▶ **RECORDS FOR THE EXERCISE**
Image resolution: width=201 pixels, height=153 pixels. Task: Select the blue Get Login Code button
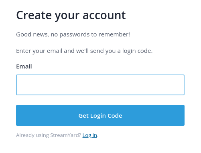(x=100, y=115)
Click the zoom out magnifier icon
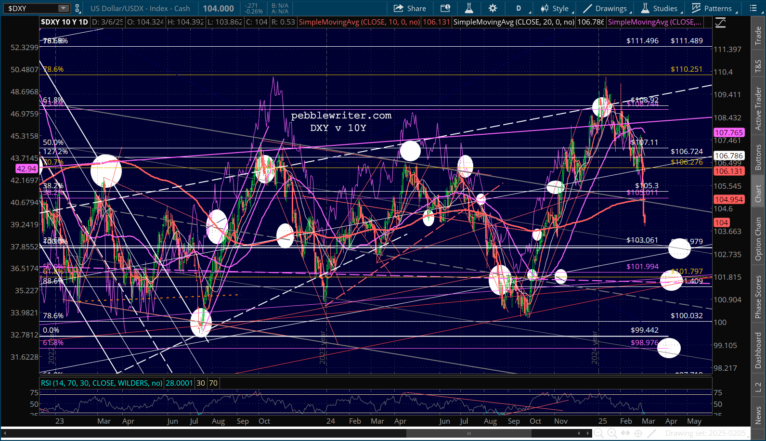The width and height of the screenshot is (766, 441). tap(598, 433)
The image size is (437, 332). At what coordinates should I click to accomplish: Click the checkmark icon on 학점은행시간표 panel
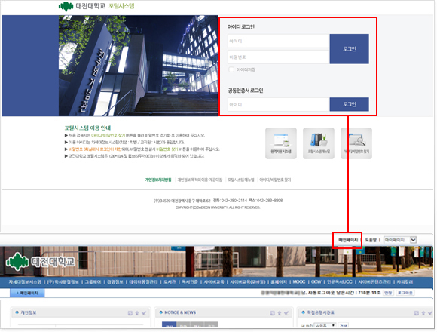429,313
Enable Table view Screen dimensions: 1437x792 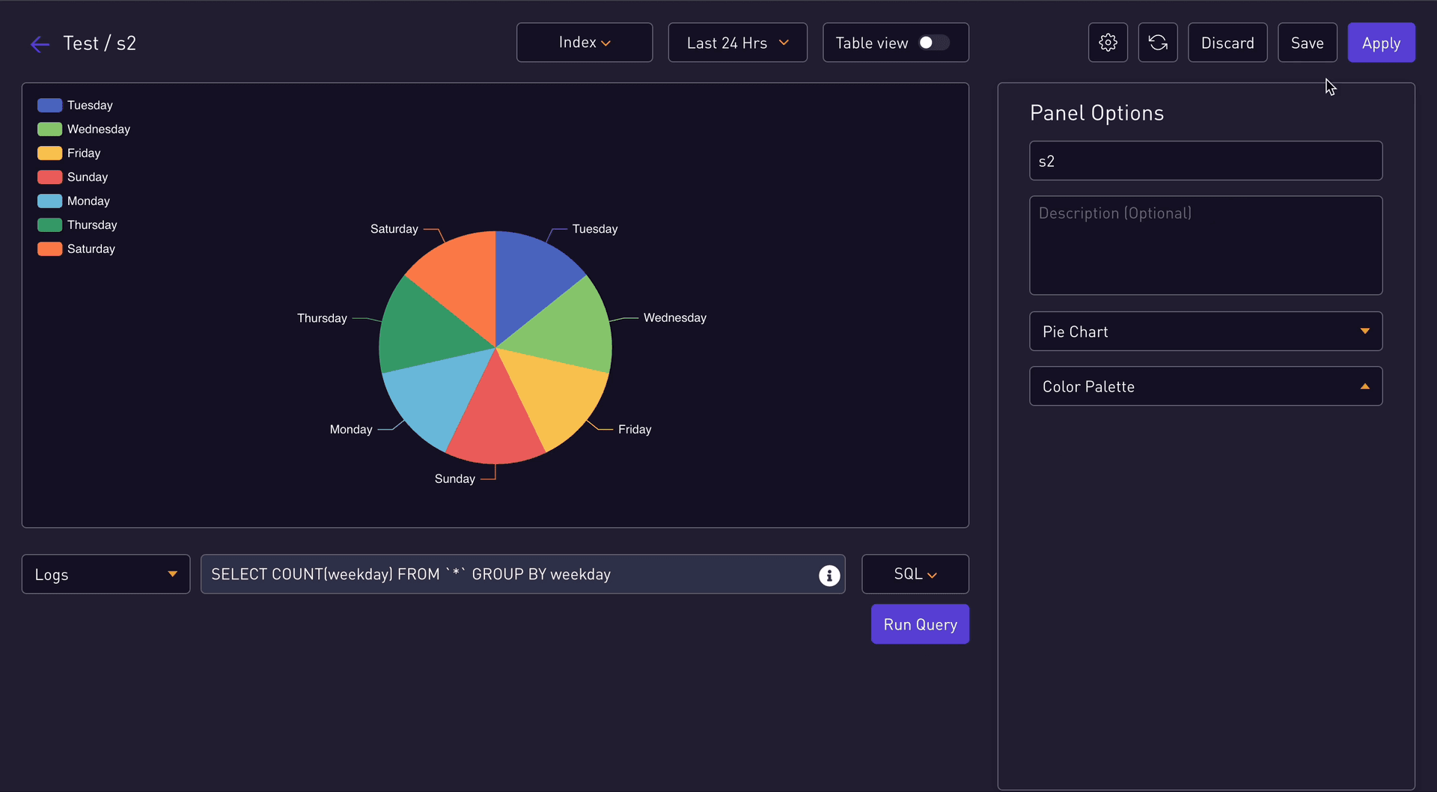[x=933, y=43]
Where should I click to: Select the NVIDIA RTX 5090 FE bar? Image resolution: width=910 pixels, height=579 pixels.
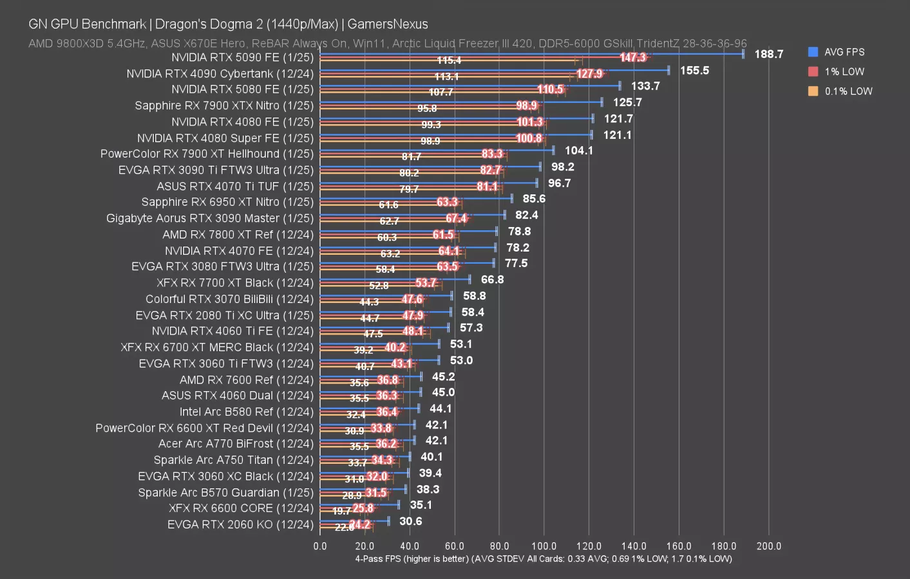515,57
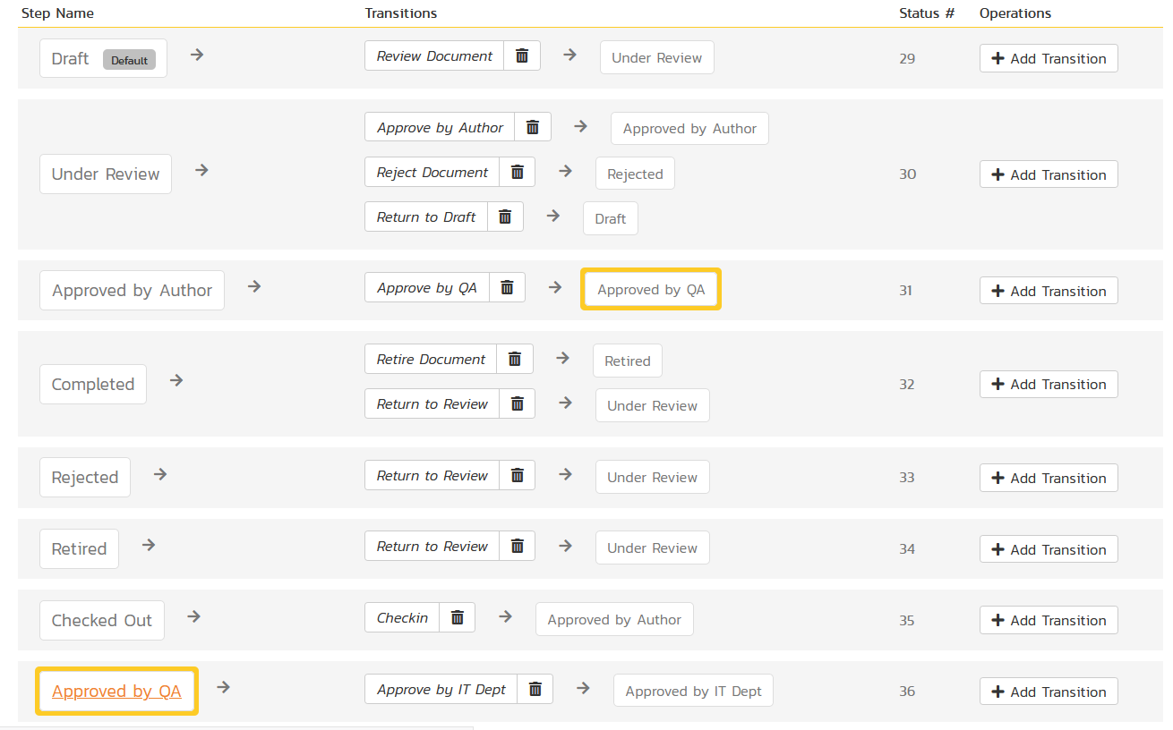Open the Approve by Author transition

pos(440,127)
* * *
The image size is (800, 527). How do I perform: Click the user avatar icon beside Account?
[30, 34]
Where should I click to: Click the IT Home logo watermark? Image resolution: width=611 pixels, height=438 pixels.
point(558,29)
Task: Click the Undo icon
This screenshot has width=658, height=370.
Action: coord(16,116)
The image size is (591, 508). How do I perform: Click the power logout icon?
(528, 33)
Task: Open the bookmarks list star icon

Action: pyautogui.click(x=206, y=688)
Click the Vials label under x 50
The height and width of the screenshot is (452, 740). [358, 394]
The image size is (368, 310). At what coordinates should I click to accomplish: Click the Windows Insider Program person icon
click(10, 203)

▶ **GIVEN REQUEST**
Print the rows verbatim from the line containing "Image resolution: width=201" through the line containing "The width and", inclusive. Omit the pictures from the output.

▶ **TASK OUTPUT**
Image resolution: width=201 pixels, height=153 pixels. Task: Select the blue Get Login Code button
(x=100, y=115)
Click the zoom out magnifier icon
The width and height of the screenshot is (766, 441). tap(598, 433)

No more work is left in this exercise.